▶ DATA:
Segment Open

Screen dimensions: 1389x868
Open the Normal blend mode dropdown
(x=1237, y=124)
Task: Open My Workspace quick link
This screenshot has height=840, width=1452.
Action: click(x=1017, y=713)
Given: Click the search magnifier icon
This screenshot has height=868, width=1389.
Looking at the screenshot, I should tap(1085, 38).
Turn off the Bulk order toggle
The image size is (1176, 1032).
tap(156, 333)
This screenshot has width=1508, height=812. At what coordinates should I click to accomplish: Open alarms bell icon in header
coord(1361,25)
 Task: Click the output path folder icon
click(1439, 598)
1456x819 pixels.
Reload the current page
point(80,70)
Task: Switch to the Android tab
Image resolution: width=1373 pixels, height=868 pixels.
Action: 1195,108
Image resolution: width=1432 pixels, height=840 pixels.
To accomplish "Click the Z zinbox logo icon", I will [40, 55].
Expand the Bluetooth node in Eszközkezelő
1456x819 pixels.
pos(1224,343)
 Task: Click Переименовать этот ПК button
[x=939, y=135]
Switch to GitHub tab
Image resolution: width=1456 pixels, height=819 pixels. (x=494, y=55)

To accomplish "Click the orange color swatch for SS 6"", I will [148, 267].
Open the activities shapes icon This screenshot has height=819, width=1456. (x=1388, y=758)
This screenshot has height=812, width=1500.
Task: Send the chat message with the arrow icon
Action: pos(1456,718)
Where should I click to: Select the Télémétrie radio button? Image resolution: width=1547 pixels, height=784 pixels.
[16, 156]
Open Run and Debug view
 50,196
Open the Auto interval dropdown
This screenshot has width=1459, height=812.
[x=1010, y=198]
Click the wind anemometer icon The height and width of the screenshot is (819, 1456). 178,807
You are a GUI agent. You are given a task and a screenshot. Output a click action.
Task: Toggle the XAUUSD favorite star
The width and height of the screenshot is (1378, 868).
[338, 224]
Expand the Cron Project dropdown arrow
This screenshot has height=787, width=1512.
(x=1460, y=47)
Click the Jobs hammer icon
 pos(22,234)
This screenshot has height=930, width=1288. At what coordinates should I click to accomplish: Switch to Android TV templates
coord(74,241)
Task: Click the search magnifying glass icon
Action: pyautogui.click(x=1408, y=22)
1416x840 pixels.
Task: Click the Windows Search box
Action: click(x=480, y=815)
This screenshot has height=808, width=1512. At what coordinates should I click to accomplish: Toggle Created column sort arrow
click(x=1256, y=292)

Segment Closed

▶ TASK INSTRUCTIONS:
To complete the exercise, print all of the entries exactly.

▶ TASK RESPONSE:
Screen dimensions: 1389x868
Open the Normal blend mode dropdown
(x=1237, y=124)
Task: Open My Workspace quick link
This screenshot has height=840, width=1452.
Action: click(x=1017, y=713)
Given: Click the search magnifier icon
This screenshot has height=868, width=1389.
Looking at the screenshot, I should tap(1085, 38).
Turn off the Bulk order toggle
The image size is (1176, 1032).
tap(156, 333)
This screenshot has width=1508, height=812. At what coordinates should I click to accomplish: Open alarms bell icon in header
coord(1361,25)
 Task: Click the output path folder icon
click(1439, 598)
1456x819 pixels.
Reload the current page
point(80,70)
Task: Switch to the Android tab
Image resolution: width=1373 pixels, height=868 pixels.
Action: 1195,108
Image resolution: width=1432 pixels, height=840 pixels.
To accomplish "Click the Z zinbox logo icon", I will [40, 55].
Expand the Bluetooth node in Eszközkezelő
1456x819 pixels.
pos(1224,343)
 Task: Click Переименовать этот ПК button
[x=939, y=135]
Switch to GitHub tab
Image resolution: width=1456 pixels, height=819 pixels. (x=494, y=55)

To accomplish "Click the orange color swatch for SS 6"", I will [148, 267].
Open the activities shapes icon This screenshot has height=819, width=1456. (x=1388, y=758)
This screenshot has height=812, width=1500.
Task: Send the chat message with the arrow icon
Action: pos(1456,718)
Where should I click to: Select the Télémétrie radio button? Image resolution: width=1547 pixels, height=784 pixels.
[16, 156]
Open Run and Debug view
 50,196
Open the Auto interval dropdown
This screenshot has width=1459, height=812.
[x=1010, y=198]
Click the wind anemometer icon The height and width of the screenshot is (819, 1456). 178,807
You are a GUI agent. You are given a task and a screenshot. Output a click action.
Task: Toggle the XAUUSD favorite star
The width and height of the screenshot is (1378, 868).
[338, 224]
Expand the Cron Project dropdown arrow
This screenshot has height=787, width=1512.
(x=1460, y=47)
Click the Jobs hammer icon
 pos(22,234)
This screenshot has height=930, width=1288. At what coordinates should I click to accomplish: Switch to Android TV templates
coord(74,241)
Task: Click the search magnifying glass icon
Action: pyautogui.click(x=1408, y=22)
1416x840 pixels.
Task: Click the Windows Search box
Action: click(x=480, y=815)
This screenshot has height=808, width=1512. At what coordinates should I click to accomplish: Toggle Created column sort arrow
click(x=1256, y=292)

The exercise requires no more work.